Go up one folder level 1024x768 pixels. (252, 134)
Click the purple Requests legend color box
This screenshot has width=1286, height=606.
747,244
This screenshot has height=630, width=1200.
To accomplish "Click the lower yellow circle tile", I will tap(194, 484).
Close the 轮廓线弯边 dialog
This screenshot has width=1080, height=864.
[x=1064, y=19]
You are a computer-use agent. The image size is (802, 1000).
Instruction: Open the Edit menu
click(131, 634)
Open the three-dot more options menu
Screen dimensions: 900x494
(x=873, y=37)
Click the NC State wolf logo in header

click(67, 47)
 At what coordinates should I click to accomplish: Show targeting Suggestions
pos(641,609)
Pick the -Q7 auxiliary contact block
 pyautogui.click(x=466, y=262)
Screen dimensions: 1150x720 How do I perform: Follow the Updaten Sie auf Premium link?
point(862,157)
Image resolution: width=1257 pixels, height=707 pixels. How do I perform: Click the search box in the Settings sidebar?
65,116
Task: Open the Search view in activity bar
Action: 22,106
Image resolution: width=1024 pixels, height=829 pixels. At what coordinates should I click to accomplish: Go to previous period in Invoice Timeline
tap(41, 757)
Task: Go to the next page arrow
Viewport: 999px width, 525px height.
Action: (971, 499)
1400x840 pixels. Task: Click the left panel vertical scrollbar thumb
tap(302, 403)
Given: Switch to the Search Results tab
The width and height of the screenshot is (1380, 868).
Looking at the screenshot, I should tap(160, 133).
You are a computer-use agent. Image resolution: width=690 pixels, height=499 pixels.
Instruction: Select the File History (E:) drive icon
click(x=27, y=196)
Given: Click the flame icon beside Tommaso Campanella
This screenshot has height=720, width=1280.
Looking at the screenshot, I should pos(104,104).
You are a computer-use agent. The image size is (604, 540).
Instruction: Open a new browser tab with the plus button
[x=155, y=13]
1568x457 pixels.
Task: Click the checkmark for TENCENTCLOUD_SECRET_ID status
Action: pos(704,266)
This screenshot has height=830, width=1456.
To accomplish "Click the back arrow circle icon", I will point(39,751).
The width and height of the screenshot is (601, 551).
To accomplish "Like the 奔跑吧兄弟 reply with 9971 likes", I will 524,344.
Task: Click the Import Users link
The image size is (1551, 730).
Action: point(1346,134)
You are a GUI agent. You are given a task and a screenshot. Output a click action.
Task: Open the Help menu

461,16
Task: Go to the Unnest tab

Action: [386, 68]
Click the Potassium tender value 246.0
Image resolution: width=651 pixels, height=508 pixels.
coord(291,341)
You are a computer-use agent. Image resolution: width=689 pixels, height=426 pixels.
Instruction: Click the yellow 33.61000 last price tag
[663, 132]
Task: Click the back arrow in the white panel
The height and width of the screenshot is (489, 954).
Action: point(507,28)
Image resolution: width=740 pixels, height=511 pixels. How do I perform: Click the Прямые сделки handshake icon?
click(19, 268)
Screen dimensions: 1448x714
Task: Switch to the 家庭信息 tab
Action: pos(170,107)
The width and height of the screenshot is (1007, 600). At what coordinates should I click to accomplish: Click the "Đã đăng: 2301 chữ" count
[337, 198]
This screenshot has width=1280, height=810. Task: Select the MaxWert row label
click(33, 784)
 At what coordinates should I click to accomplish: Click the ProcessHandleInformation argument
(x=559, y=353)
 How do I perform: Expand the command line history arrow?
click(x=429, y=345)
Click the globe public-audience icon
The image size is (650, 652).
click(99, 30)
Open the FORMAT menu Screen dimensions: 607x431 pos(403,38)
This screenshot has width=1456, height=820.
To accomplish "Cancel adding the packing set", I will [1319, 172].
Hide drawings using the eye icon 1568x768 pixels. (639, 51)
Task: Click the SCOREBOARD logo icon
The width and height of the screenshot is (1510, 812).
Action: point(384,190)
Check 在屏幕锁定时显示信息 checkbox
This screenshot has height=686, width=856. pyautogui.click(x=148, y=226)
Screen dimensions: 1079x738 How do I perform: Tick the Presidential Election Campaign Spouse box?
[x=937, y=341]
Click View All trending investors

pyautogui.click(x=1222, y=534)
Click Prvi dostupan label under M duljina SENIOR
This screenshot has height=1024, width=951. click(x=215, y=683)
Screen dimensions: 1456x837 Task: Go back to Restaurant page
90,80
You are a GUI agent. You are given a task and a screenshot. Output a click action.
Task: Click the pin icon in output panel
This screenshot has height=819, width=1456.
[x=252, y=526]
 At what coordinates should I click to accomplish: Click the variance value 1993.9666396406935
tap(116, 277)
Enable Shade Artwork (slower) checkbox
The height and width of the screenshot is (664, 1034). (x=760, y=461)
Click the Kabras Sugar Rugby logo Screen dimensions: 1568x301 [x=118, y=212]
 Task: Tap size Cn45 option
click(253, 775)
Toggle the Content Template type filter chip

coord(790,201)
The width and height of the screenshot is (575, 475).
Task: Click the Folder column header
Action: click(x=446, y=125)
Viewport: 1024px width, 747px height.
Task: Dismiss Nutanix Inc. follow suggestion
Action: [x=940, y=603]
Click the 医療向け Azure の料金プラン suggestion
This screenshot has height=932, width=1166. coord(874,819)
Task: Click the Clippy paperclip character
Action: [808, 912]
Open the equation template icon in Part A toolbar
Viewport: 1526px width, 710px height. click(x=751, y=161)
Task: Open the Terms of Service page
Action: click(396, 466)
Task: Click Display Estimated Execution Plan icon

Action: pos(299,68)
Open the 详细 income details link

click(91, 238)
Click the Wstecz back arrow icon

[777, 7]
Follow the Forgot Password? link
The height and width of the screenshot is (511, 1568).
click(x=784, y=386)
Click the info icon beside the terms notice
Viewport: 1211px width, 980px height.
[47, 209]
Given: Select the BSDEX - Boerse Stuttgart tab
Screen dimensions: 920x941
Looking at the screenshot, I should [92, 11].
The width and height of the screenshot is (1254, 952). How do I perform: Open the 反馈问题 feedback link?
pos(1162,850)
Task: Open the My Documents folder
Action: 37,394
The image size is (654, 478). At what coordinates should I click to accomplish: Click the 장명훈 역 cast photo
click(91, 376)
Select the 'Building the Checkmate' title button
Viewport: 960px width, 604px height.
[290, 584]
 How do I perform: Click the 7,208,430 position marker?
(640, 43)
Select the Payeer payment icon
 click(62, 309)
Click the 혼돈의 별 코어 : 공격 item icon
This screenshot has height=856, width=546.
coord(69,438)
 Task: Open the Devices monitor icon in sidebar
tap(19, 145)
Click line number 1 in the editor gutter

──────────

▶ TASK DESCRIPTION
Rewrite the data from the line containing "This screenshot has height=630, width=1200." through the line containing "[x=1064, y=19]", putting "green" in place of "yellow" and changing nothing else.

▶ REPLY
This screenshot has height=630, width=1200.
To accomplish "Click the lower green circle tile", I will tap(194, 484).
Close the 轮廓线弯边 dialog
This screenshot has width=1080, height=864.
[x=1064, y=19]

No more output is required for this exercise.